(Stored items)
★ ★ ★
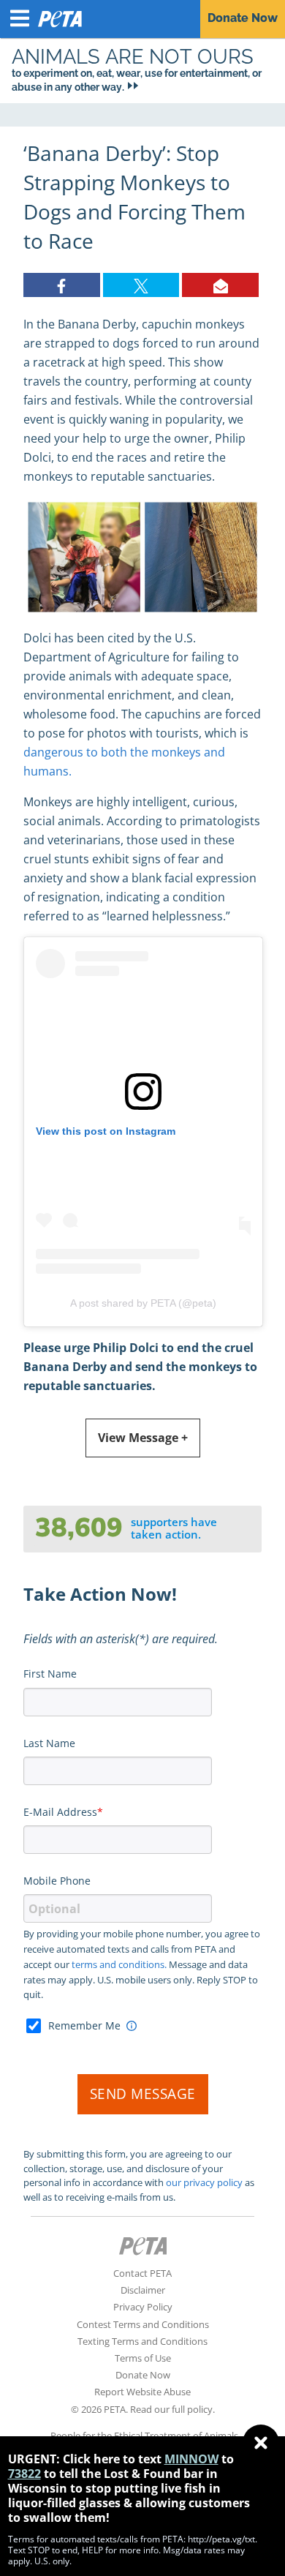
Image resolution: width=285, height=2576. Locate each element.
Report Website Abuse (142, 2391)
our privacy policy (204, 2182)
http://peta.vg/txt (221, 2539)
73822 (24, 2474)
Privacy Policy (142, 2306)
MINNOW (191, 2459)
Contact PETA (142, 2273)
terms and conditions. (119, 1964)
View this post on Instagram (105, 1131)
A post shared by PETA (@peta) (143, 1303)
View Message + (143, 1438)
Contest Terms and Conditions (143, 2324)
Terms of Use (143, 2358)
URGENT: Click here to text (85, 2459)
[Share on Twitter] (141, 285)
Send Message (143, 2093)
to (227, 2459)
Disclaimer (143, 2290)
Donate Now (142, 2374)
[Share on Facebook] (61, 285)
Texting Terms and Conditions (142, 2341)
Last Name (49, 1743)
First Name (50, 1674)
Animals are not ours (133, 56)
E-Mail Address (60, 1812)
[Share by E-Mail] (220, 285)
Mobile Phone (57, 1881)
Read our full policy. (172, 2409)
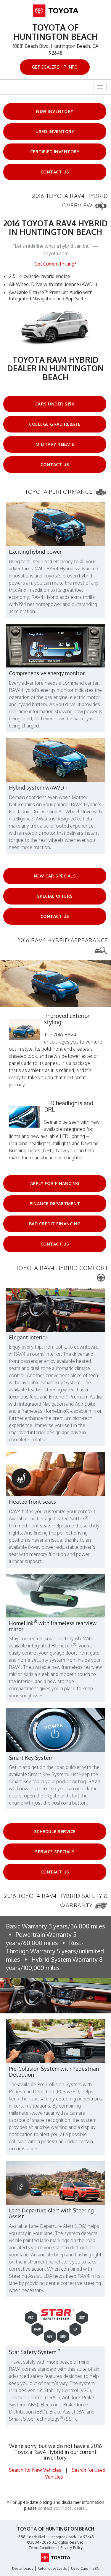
★ ★ ★
Exercise: Please copy the records above word for word, leaving out every picture.

Your solution:
Image resolution: width=285, height=2576. Locate each element.
Report Website Abuse (142, 2391)
our privacy policy (204, 2182)
http://peta.vg/txt (221, 2539)
73822 (24, 2474)
Privacy Policy (142, 2306)
MINNOW (191, 2459)
Contact PETA (142, 2273)
terms and conditions. (119, 1964)
View this post on Instagram (105, 1131)
A post shared by PETA (@peta) (143, 1303)
View Message + (143, 1438)
Contest Terms and Conditions (143, 2324)
Terms of Use (143, 2358)
URGENT: Click here to text (85, 2459)
[Share on Twitter] (141, 285)
Send Message (143, 2093)
to (227, 2459)
Disclaimer (143, 2290)
Donate Now (142, 2374)
[Share on Facebook] (61, 285)
Texting Terms and Conditions (142, 2341)
Last Name (49, 1743)
First Name (50, 1674)
Animals are not ours (133, 56)
E-Mail Address (60, 1812)
[Share by E-Mail] (220, 285)
Mobile Phone (57, 1881)
Read our full policy. (172, 2409)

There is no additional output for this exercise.